> Exercise requirements:
In the listing below, locate the lines that hold "This" and copy them.

> Listed entries:
──────────
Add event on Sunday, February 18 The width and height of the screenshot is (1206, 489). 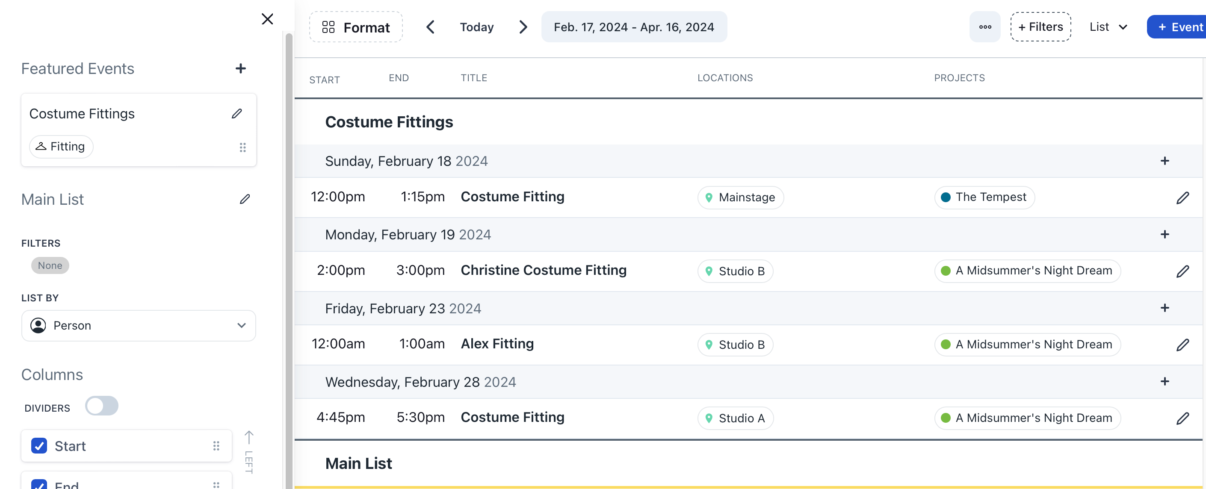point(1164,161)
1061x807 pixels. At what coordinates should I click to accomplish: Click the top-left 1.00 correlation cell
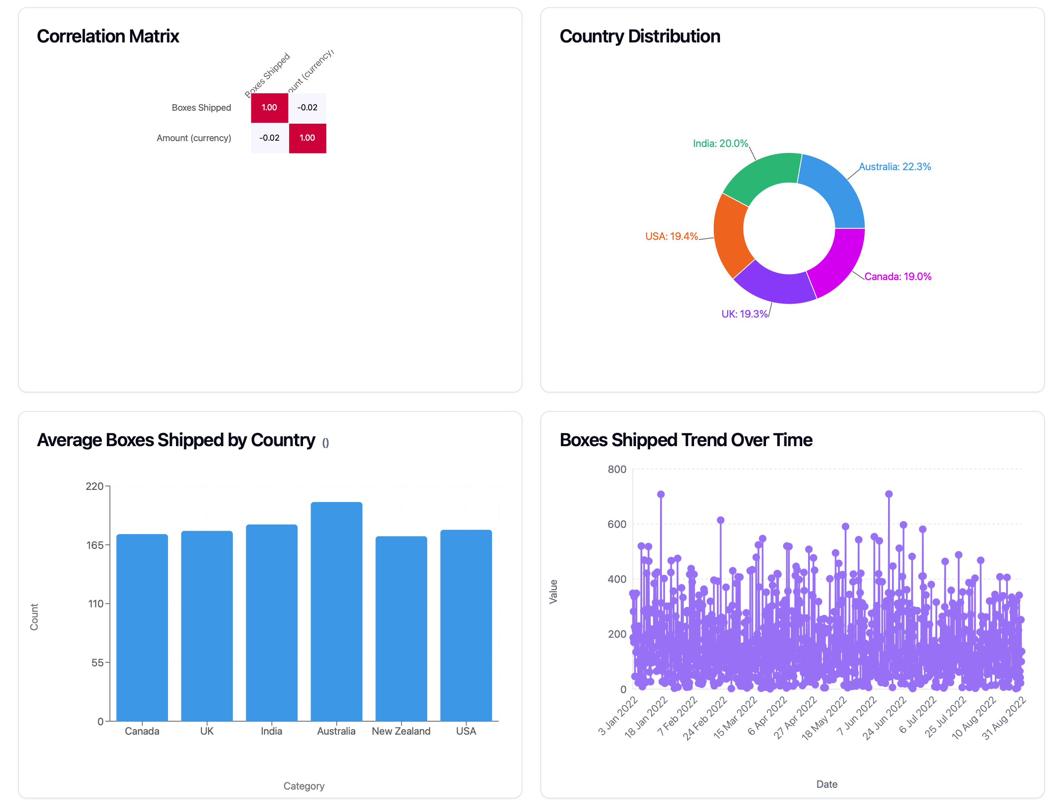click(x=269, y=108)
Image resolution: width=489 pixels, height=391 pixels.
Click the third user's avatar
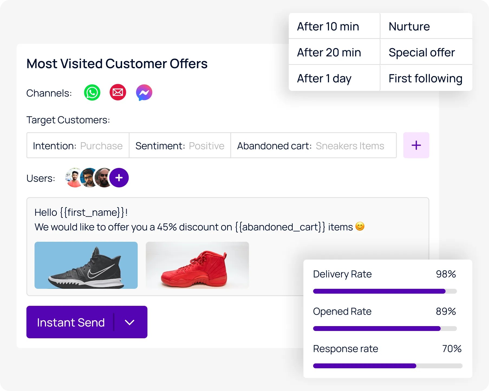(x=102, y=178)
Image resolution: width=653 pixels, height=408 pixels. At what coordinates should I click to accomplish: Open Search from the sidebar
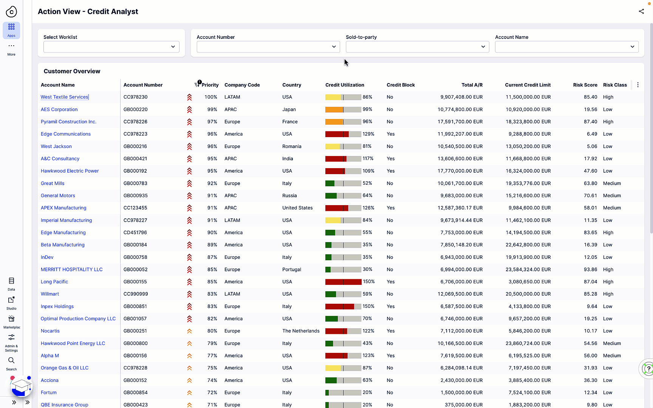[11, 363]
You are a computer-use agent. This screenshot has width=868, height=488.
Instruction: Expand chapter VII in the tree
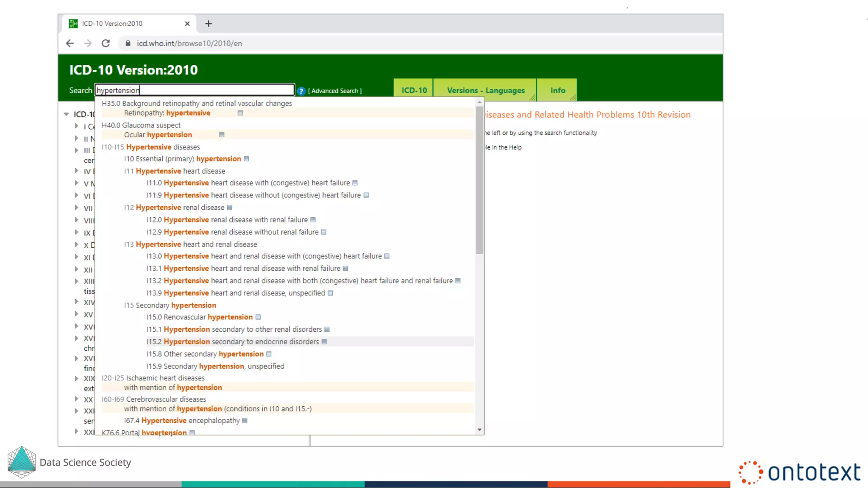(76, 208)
──────────
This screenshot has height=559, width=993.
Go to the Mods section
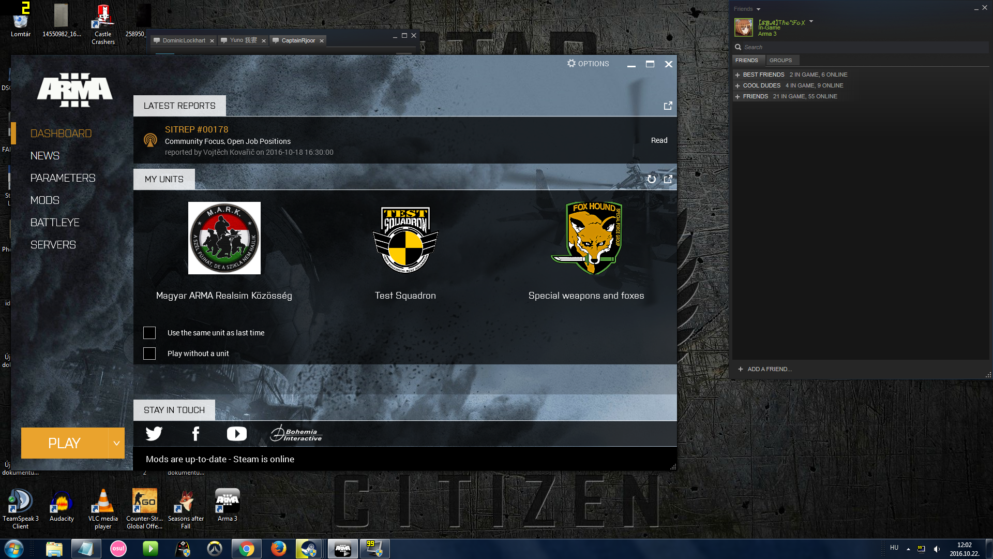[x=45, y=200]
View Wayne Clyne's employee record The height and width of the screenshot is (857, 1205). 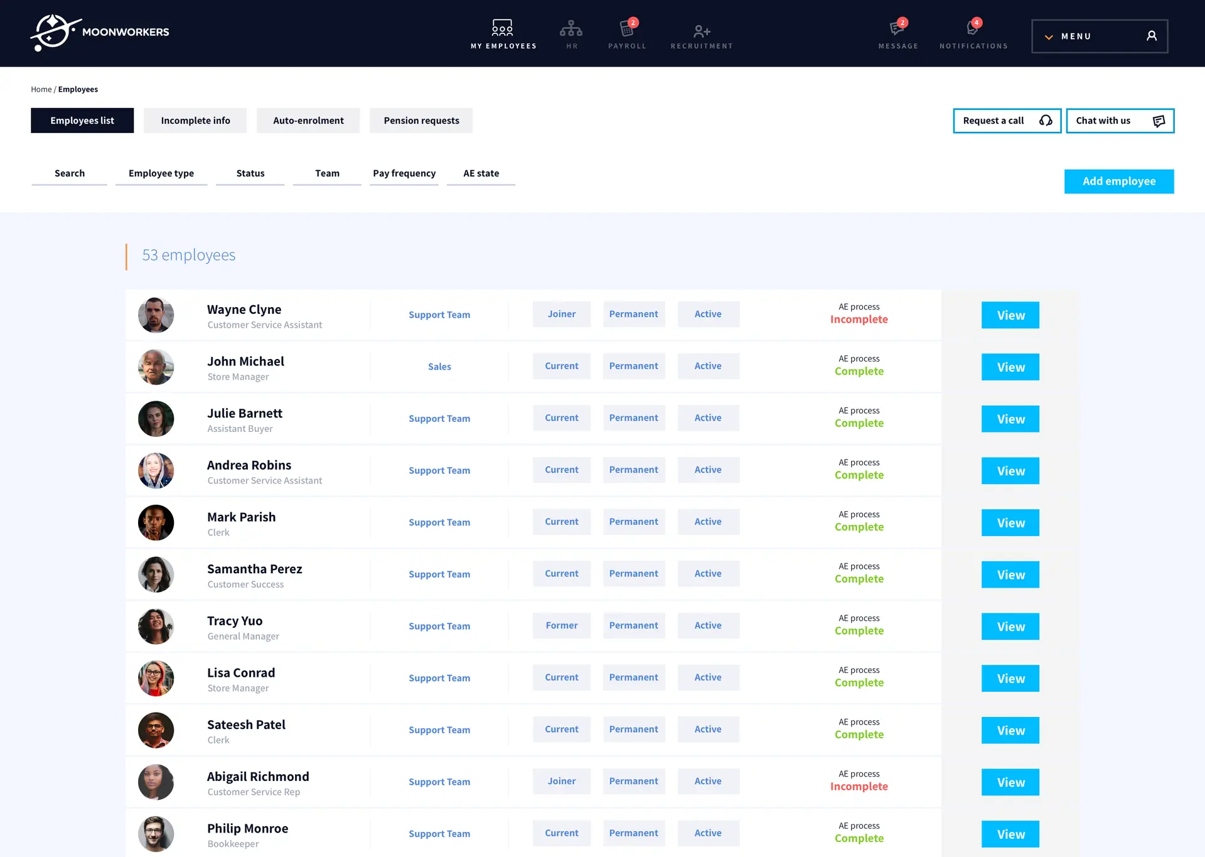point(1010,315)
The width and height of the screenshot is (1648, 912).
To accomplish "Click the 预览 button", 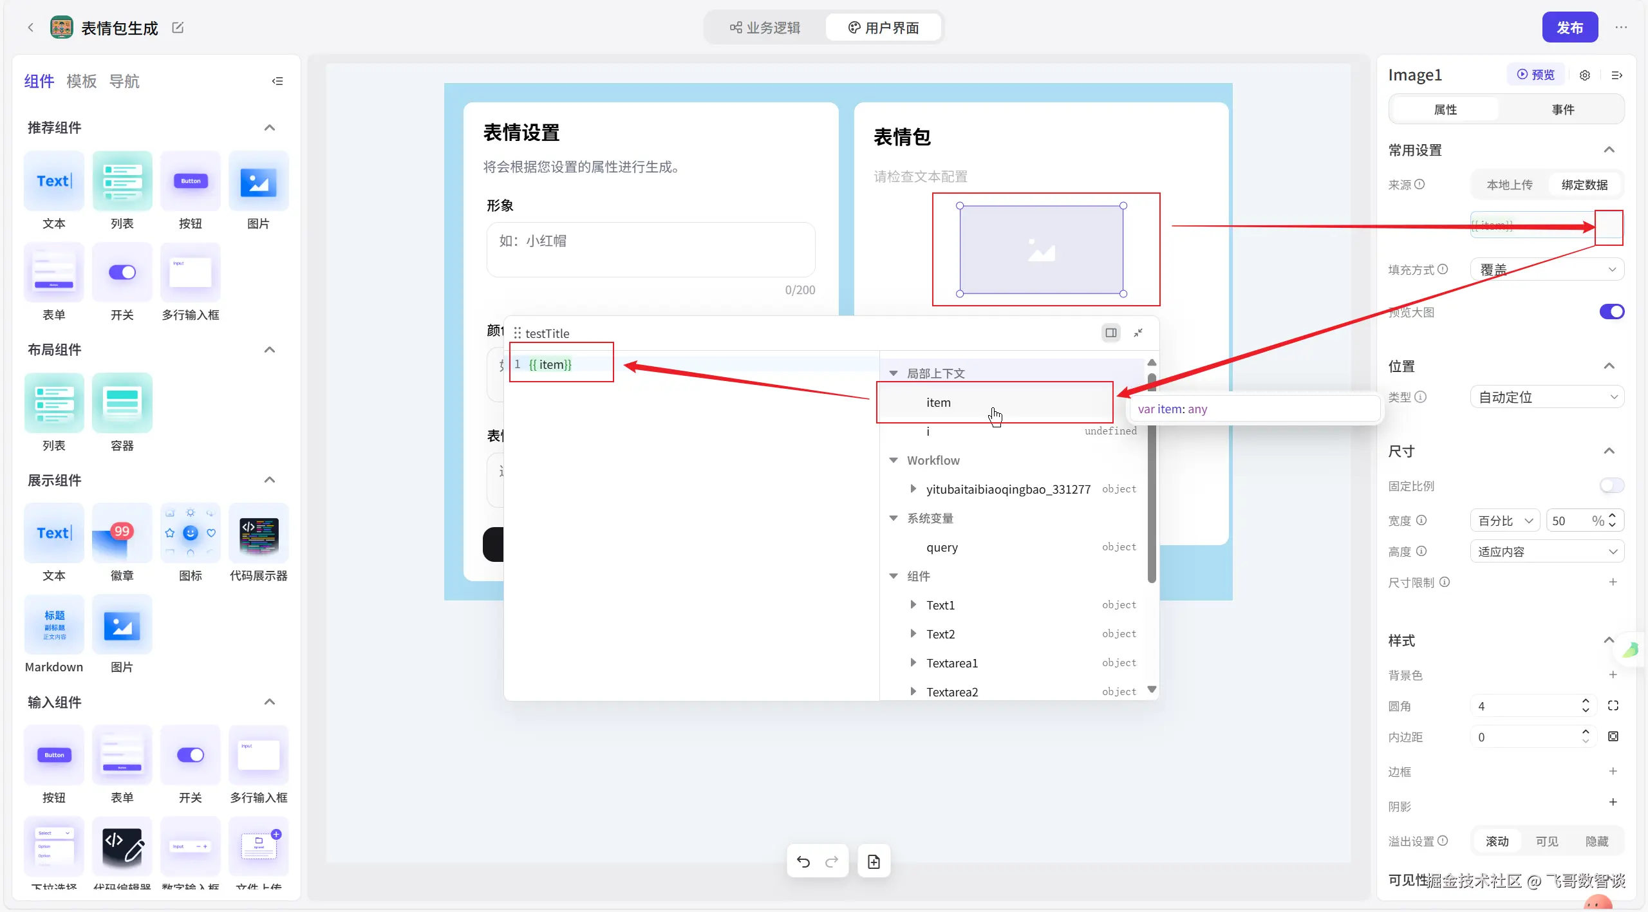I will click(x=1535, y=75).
──────────
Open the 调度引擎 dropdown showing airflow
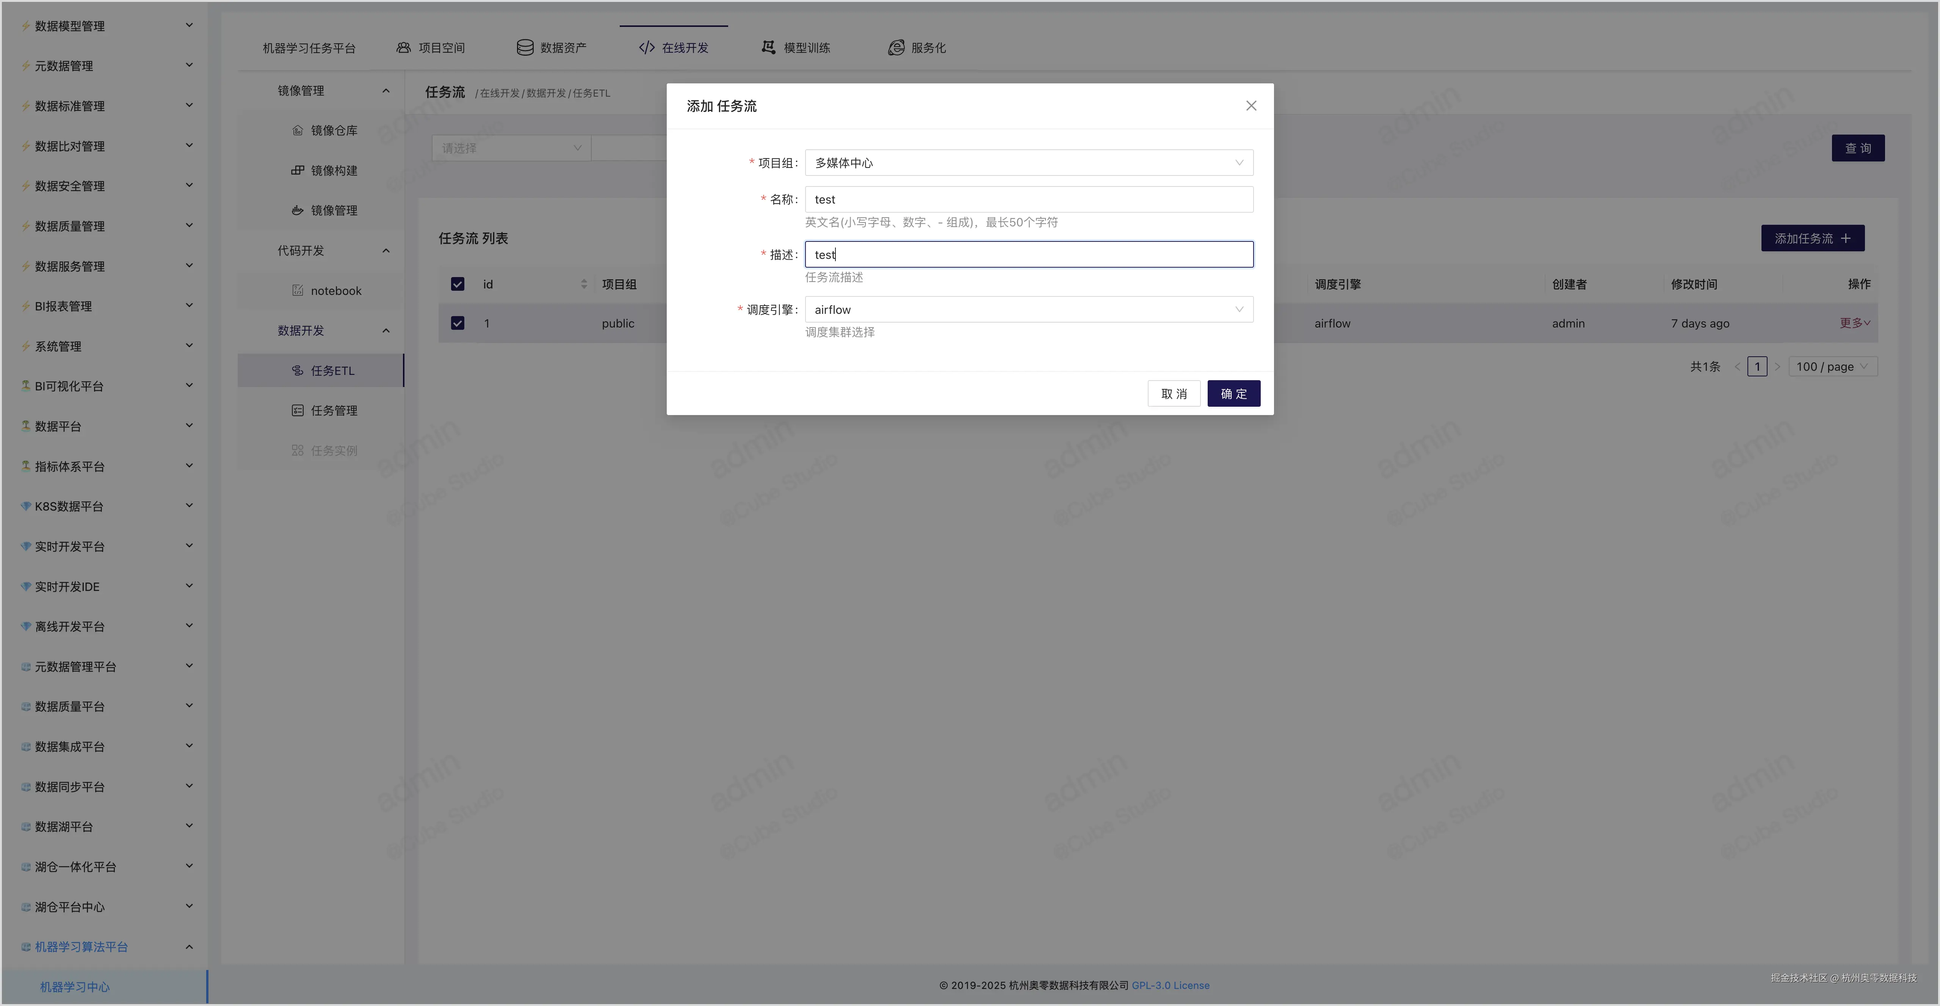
──────────
> Exercise result:
You are a computer-use agent. This screenshot has width=868, height=488.
This screenshot has height=559, width=993.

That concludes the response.